* [TEXTO DE LECTURA]:
════════════════

La importancia del aliento en la educación

La importancia del aliento en la educación
Foto: George Becker

Por Álvaro Morales

“Si quieres aprender, enseña”.
Cicerón.

Para la Psicología Adleriana dar ánimo o aliento es más importante que cualquier otro aspecto del desarrollo del niño. Su falta puede ser considerada como causa básica de conductas negativas. Su promoción empodera al niño, le da un profundo sentido de la responsabilidad, lo prepara para enfrentarse a un mundo complejo, y fortalece su personalidad permitiéndole entender que los fallos en las actividades que emprende no están relacionados en realidad con su calidad o valor como ser humano sino que son parte del proceso de aprendizaje. El psiquiatra y educador Rudolph Dreikurs consideraba que la educación de cualquier niño tiene dos elementos fundamentales: dar aliento y no desalentar. Afirmó que “cada niño necesita ser animado continuamente tanto como una planta necesita de agua” (Dreikurs, 1976, 29).

El niño no puede crecer, desarrollarse y ganar un sentimiento de pertenencia sin aliento.

Para el niño, el adulto luce en exceso grande, eficiente y capaz. La mejor versión de nosotros mismos es la que tienen los niños. Sin embargo los desalentamos continuamente. Les recordamos que son incapaces e inútiles. Sostenemos el argumento de que su tamaño y su falta de experiencia los vuelve ineptos para casi todo, como si los adultos hiciéramos todo a la perfección. Impedimos los intentos del niño por descubrir su fuerza y habilidad. Muchos adultos no se sienten superiores frente a sus pares. La única posibilidad de hacerlo es frente a un niño, a través de cuyos ojos siempre pareceremos gigantes. Un niño, en su desamparo constitutivo, es un perfecto objetivo de comparación para hacernos sentir bien. De modo que muchos adultos promueven ese sentimiento de inferioridad en sus niños, tan sólo como una forma de poder sentirse ellos mismos más que alguien, sentimiento que no encuentran de otra forma en su roce con el mundo. Madurez significa pleno crecimiento y desarrollo, y realización total de potencial (Dreikurs, 1976). Esta condición es lograda por pocos individuos. ¿Por qué se lo exigimos a los niños y adolescentes si no es para afirmar nuestra supuesta superioridad?

Durante casi toda la historia escrita de las civilizaciones humanas hemos estado regidos por sociedades autocráticas, donde el poder tenía una aplicación vertical. Cada tribu tenía su propia tradición de crianza. Toda conducta estaba establecida por tradición. Los modelos de conducta para los niños eran los mismos en todos lados. Pero en la última centuria, nuestra creciente percepción del significado de la democracia y sus efectos en las relaciones interpersonales han cambiado nuestra cultura. El ser humano es igual no sólo ante la ley, sino a la vista de todos los otros individuos. El impacto de la democracia ha transformado nuestro ambiente social y ha vuelto obsoletos los métodos tradicionales de crianza. En una sociedad de iguales no podemos dominar a otra persona. Pero igualdad no significa uniformidad. Significa que las personas, al margen de sus diferentes habilidades individuales, tienen igual derecho a la dignidad y al respeto. Nuestra convicción de que somos superiores a nuestros niños, tiene raíces en nuestra herencia cultural. Herencia de las sociedades autocráticas, donde las personas eran superiores o inferiores de acuerdo a sus condiciones: edad, sexo, raza, etnia, y/o religión. Con seguridad el cambio cultural fue tan grande que no estábamos preparados para él. Y esto parece reflejarse en los pocos métodos de crianza basados en principios democráticos que tenemos y que aplicamos.

════════════════

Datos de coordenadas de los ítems
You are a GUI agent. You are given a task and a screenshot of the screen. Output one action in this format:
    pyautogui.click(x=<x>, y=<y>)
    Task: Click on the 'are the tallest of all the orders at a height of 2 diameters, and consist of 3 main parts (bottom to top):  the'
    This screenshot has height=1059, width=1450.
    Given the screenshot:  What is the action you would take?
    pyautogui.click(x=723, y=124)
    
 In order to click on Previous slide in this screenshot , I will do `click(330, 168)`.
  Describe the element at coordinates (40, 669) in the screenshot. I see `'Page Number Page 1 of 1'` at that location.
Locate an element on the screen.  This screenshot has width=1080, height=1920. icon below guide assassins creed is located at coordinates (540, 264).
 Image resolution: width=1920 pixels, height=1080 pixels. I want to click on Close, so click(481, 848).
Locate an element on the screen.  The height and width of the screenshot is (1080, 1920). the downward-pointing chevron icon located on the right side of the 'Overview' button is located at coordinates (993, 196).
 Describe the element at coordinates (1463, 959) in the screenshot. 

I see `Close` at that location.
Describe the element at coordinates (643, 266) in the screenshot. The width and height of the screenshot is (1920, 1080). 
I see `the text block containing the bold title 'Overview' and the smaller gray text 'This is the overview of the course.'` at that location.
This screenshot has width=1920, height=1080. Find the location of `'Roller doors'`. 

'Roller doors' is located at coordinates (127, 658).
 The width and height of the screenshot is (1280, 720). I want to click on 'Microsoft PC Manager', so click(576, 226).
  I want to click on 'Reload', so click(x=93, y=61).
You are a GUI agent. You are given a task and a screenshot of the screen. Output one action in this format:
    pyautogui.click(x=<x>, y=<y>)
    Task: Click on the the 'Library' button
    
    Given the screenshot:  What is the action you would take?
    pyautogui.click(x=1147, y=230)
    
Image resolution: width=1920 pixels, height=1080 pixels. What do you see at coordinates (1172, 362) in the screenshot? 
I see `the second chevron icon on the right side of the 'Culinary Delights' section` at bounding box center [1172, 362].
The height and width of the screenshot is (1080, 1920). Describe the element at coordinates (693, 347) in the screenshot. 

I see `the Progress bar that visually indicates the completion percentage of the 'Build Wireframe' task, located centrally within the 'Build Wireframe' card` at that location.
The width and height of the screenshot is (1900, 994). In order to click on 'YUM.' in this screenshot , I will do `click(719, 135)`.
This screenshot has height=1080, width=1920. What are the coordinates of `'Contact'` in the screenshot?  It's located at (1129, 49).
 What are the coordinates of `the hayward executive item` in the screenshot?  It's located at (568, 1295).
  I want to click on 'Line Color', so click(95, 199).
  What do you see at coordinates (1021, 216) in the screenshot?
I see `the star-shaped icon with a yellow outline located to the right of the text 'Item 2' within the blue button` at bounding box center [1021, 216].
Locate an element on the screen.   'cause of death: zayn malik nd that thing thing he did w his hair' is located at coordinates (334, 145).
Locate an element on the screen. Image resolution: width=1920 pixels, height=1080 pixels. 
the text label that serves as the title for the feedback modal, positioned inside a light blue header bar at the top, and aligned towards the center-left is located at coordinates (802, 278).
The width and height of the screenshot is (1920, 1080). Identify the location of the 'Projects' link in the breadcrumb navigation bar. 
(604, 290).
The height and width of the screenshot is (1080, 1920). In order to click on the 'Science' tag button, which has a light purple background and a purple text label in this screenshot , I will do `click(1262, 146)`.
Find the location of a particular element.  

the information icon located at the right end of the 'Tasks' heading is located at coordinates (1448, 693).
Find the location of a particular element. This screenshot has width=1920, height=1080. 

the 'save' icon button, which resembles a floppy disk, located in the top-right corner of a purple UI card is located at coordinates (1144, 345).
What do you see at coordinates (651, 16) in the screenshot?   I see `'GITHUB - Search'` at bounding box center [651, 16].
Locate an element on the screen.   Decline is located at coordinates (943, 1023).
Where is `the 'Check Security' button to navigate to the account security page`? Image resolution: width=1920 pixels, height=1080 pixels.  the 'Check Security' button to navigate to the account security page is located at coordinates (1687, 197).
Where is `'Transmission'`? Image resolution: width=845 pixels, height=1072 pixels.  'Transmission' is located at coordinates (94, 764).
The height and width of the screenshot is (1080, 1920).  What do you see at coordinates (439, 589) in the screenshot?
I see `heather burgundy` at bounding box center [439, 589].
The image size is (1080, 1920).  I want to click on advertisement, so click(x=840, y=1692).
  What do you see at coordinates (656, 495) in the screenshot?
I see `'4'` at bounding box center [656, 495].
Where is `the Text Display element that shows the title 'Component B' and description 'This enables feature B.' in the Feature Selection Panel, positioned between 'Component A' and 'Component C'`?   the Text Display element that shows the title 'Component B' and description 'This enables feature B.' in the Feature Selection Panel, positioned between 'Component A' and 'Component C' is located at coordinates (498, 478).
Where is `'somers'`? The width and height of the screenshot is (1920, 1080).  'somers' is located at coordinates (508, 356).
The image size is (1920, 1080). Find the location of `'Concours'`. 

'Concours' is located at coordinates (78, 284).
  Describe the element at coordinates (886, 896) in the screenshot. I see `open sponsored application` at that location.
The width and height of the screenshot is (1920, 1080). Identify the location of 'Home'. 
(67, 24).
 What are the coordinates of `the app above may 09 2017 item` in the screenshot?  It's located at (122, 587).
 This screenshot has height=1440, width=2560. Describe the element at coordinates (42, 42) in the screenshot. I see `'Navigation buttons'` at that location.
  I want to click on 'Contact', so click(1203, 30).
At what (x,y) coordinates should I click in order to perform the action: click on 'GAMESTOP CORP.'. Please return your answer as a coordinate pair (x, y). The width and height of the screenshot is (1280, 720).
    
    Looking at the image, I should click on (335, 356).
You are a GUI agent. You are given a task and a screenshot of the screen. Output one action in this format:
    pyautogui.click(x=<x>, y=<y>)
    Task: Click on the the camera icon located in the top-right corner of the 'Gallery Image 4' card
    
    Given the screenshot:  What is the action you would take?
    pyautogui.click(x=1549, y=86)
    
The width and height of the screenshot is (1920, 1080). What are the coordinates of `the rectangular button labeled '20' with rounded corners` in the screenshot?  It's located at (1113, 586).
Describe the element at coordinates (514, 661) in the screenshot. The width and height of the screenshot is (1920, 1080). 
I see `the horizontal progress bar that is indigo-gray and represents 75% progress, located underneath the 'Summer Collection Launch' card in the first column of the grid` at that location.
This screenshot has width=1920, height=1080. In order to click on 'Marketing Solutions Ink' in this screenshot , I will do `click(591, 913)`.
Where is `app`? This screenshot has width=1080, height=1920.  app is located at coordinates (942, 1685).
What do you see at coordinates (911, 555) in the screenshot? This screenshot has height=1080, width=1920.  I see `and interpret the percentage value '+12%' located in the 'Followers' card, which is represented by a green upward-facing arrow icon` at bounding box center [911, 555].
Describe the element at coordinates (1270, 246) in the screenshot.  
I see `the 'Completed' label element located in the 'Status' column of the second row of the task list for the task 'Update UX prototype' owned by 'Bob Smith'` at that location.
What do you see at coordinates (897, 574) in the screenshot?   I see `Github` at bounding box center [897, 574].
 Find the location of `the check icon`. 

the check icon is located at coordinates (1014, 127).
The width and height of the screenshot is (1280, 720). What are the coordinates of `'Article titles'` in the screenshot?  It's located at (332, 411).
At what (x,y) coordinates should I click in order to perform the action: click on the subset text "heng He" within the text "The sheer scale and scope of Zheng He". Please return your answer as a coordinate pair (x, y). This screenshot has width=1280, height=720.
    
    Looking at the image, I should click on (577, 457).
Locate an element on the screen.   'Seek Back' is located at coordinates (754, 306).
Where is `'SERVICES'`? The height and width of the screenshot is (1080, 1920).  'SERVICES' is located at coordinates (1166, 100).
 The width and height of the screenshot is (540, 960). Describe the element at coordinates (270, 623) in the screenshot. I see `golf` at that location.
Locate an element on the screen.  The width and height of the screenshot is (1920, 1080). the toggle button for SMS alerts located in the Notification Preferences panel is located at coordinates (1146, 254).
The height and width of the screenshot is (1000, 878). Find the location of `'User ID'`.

════════════════

* [TAREAS]:
1) Responde sobre el texto acerca del aliento en la educación:
(a) ¿Cuáles son, según Rudolph Dreikurs, los dos elementos fundamentales de la educación de cualquier niño?
(b) ¿Qué significa madurez, según la cita de Dreikurs de 1976?
(c) ¿Qué ha vuelto obsoletos los métodos tradicionales de crianza?
2) ¿Puedes transcribir el fragmento del texto sobre el aliento en la educación que empieza en "Por Álvaro Morales" y termina en "(Dreikurs, 1976, 29)."?

* [SOLUCIONES]:
1)
(a) Dar aliento y no desalentar.
(b) Pleno crecimiento y desarrollo, y realización total de potencial.
(c) El impacto de la democracia.

2)
Por Álvaro Morales

“Si quieres aprender, enseña”.
Cicerón.

Para la Psicología Adleriana dar ánimo o aliento es más importante que cualquier otro aspecto del desarrollo del niño. Su falta puede ser considerada como causa básica de conductas negativas. Su promoción empodera al niño, le da un profundo sentido de la responsabilidad, lo prepara para enfrentarse a un mundo complejo, y fortalece su personalidad permitiéndole entender que los fallos en las actividades que emprende no están relacionados en realidad con su calidad o valor como ser humano sino que son parte del proceso de aprendizaje. El psiquiatra y educador Rudolph Dreikurs consideraba que la educación de cualquier niño tiene dos elementos fundamentales: dar aliento y no desalentar. Afirmó que “cada niño necesita ser animado continuamente tanto como una planta necesita de agua” (Dreikurs, 1976, 29).